I will close this because current behavior is to user embedded prepare.yml and internal Dockerfile template, which is good for most cases. User can still customize it needed.
I think is a decent trade-off between ability to customize and avoiding a lot of copy/paste between scenarios.
I obviously disagree (hence this feature request), but fair enough if you don't want to go that route.
Maybe it would still be be worth documenting how to actually customize this (don't run docker build when running tests)? I am not sure that this is obvious to users.
Based on the changes being made to docker modules and ansible, I suspect it would be a nightmare to maintain prepare.yml files scattered on tens if not hundreads of repos. At the same time I kinda find hard to make molecule keep-up being a wrapper for calling these.

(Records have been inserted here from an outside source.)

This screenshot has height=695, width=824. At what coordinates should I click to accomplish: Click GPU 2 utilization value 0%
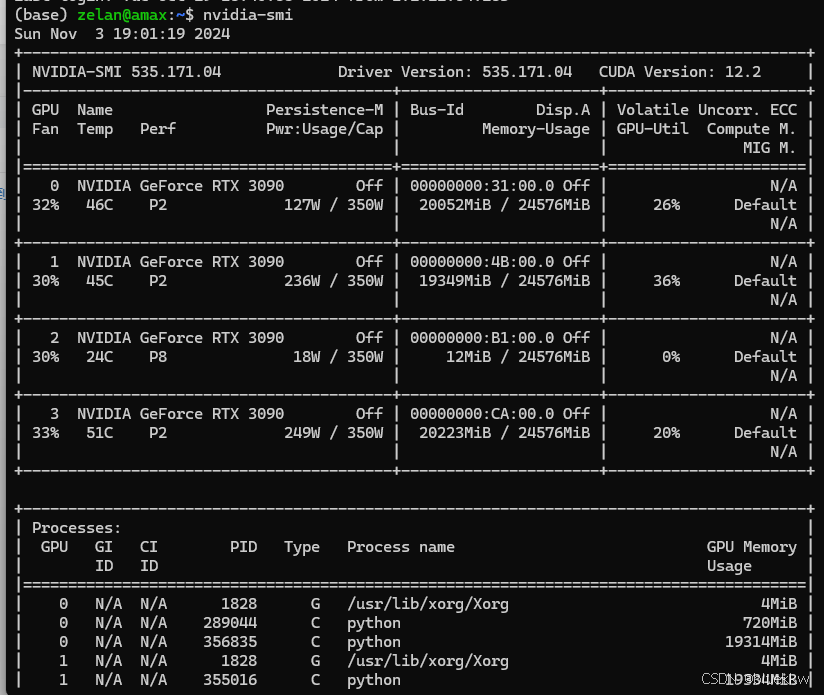pyautogui.click(x=670, y=357)
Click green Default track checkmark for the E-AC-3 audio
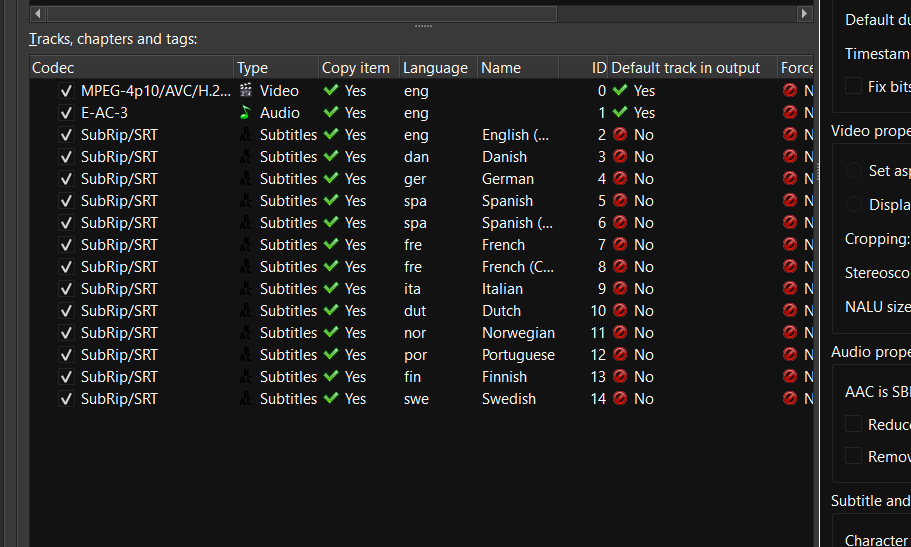Viewport: 911px width, 547px height. [620, 112]
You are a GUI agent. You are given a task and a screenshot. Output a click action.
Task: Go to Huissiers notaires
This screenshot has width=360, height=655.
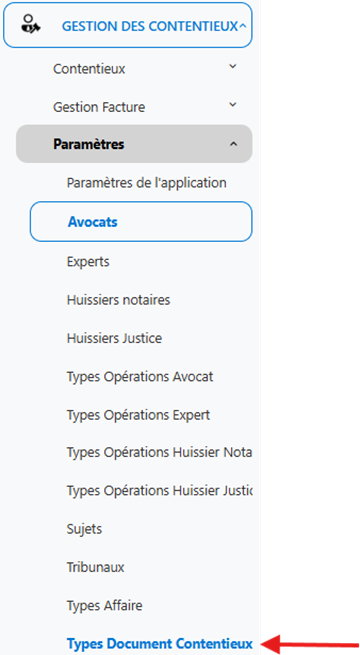pos(119,300)
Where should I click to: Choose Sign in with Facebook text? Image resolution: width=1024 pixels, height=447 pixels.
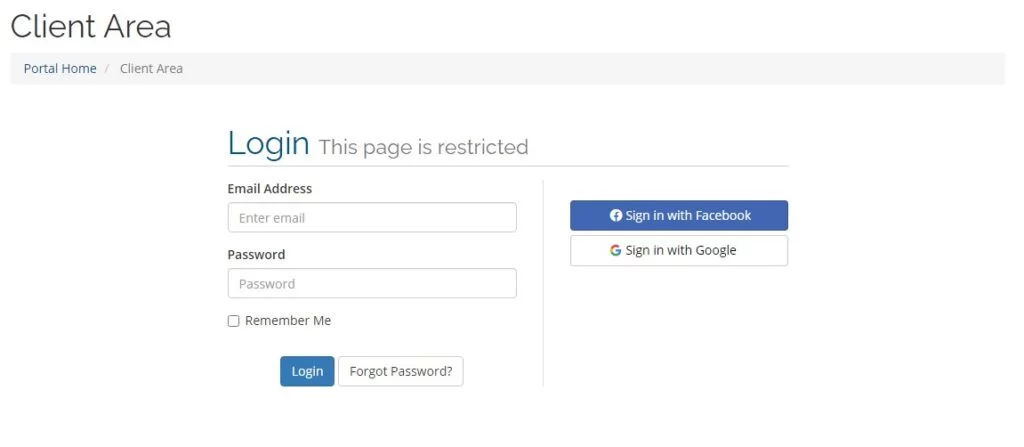tap(688, 216)
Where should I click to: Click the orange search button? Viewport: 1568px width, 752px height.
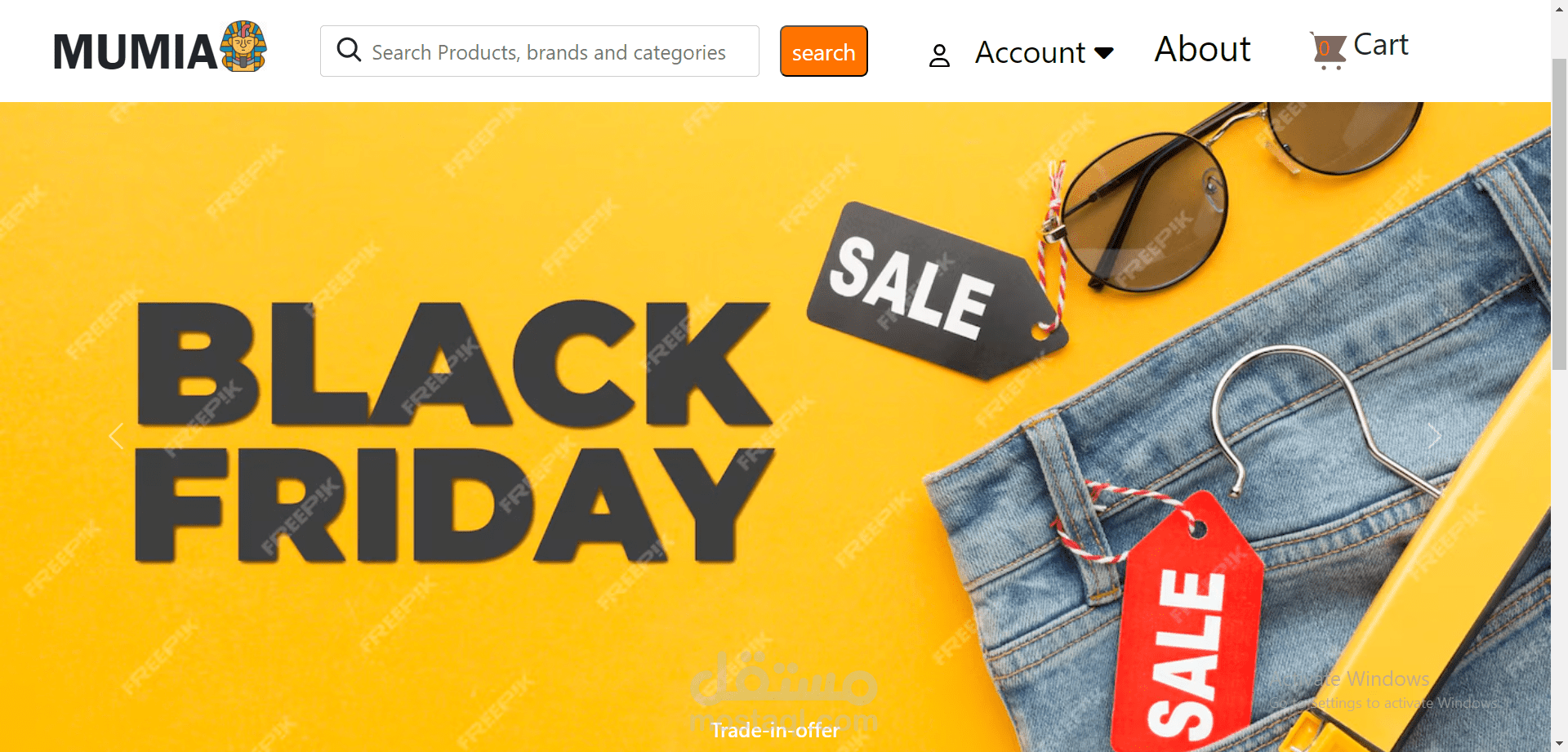[x=823, y=51]
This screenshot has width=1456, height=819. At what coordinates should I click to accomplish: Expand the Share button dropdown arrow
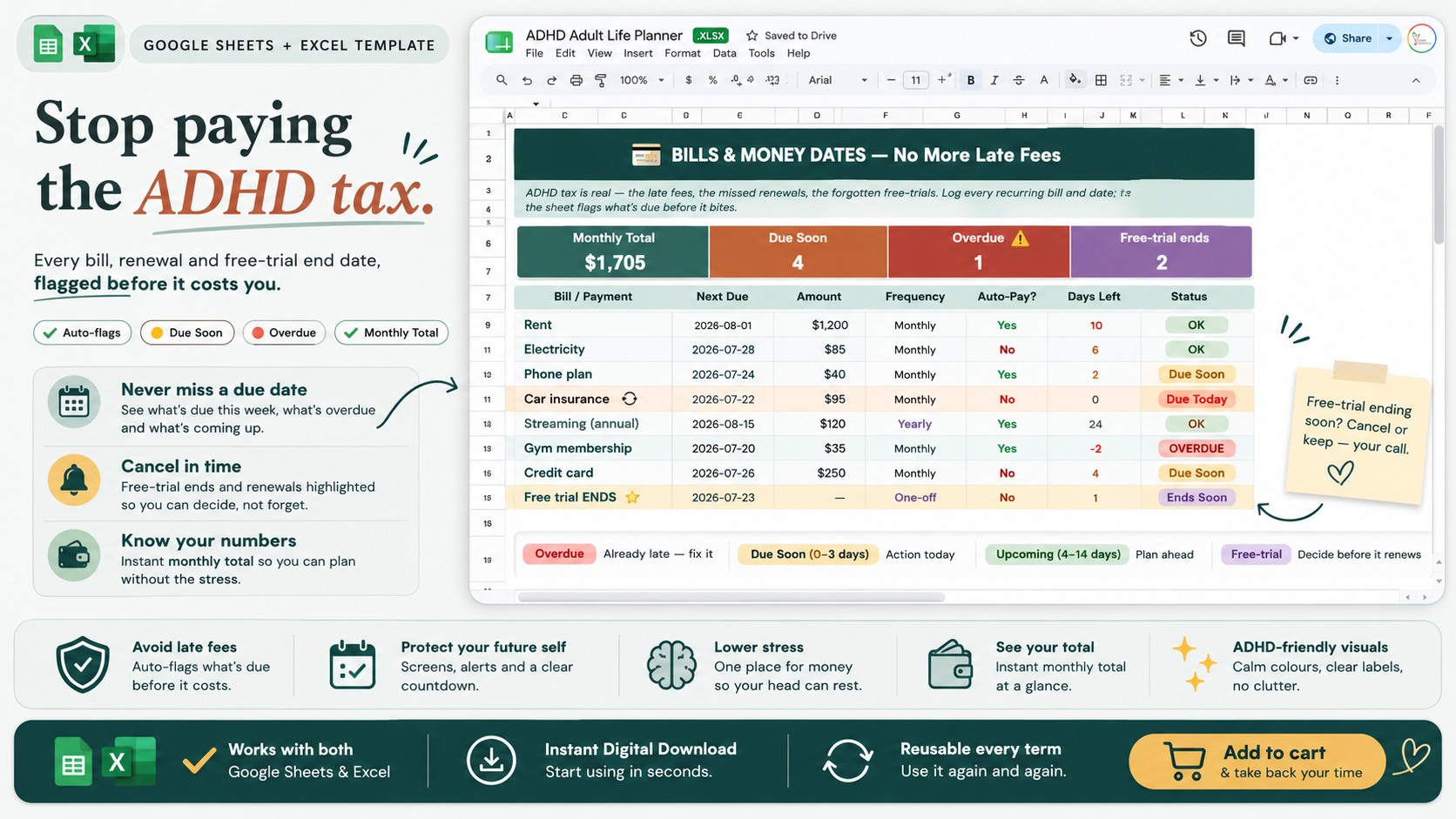pos(1390,38)
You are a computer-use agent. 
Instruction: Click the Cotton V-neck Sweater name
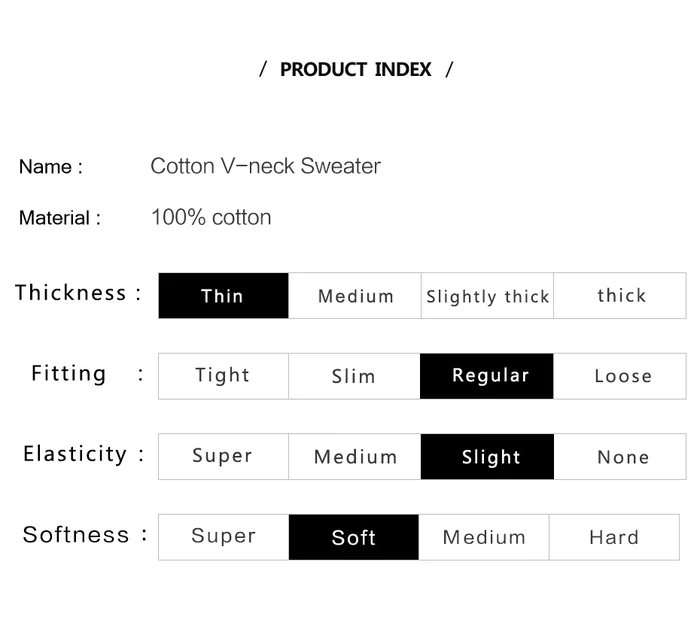[265, 166]
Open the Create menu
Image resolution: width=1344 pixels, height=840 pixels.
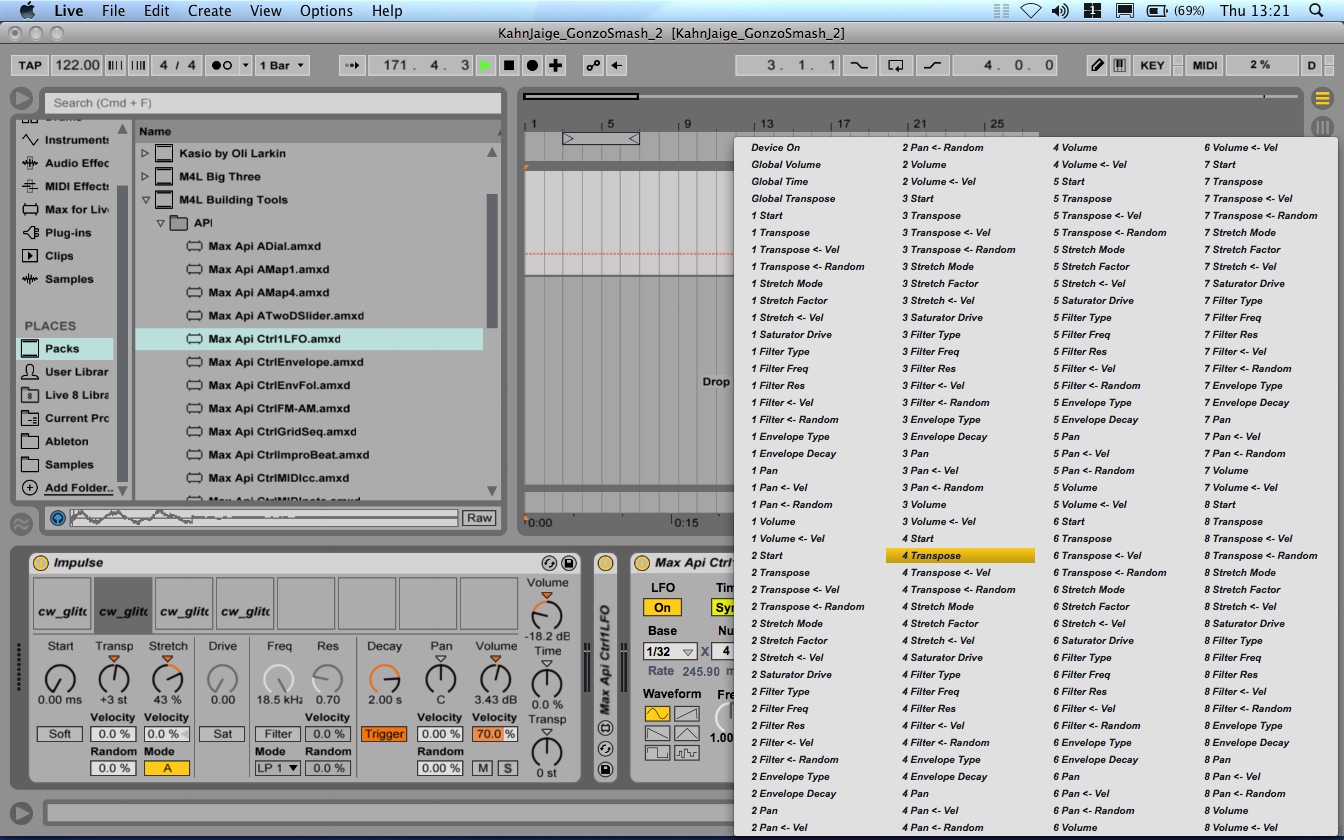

I am open to suggestions in this tricky area.
The prepare.yml part would just contain the steps (mostly installing packages) that are currently in the Dockerfile.j2 template and the internal docker build step would be removed from the internal create.yml file. I doubt that the prepare.yml contents would change much/at all in most cases, and the Dockerfile.j2 file also needs to be maintained as well already (I for example need to add support for installing packages on Arch Linux containers on every single Dockerfile template every time I want to use molecule... instead of being able to just use the package Ansible module).
Maybe I should just open a PR to make it a bit clearer, but I wanted to ask first if this is even desired or if docker/podman are expected and designed to be special cases in molecule with integrated templates, build steps on creation time and whatnot compared to e.g. vagrant or lxc/lxd.
I plan to attempt to combine the docker and podman into a single driver that can use any of the two backends, right afater the 3.0 release. This should allow users to switch from one to another without having to touch their scenarios. Still, I am not sure if I will succeed.
For arch-linux, why you are not maeing few PRs to add it to the implicit set of supported platforms? One first step would be to add it to https://github.com/pycontribs/pys and later to molecule.
Molecule support for Arch docker containers in the Dockerfile was added, then removed, then re-added and then removed again in the past few years already, I found it more sustainable to maintain my own files instead of relying on built-ins.
The repository you're referring to installs too many things in containers that are not related to Ansible and that might actually mask errors in roles (e.g. no task to install git in a role) and they are messing with the default location after install of /usr/bin/python[2/3], so I'm somewhat hesitant to use these images for actual tests. Also they seem to build from latest versions of containers, which is also a constant source of errors.
This change would allow me (and others) to choose an upstream base image in the molecule.yml file and still run Ansible playbooks instead of shell scripts in Dockerfiles against these to provision them. It would also eliminate the pollution of the local docker cache and likely make it faster to run.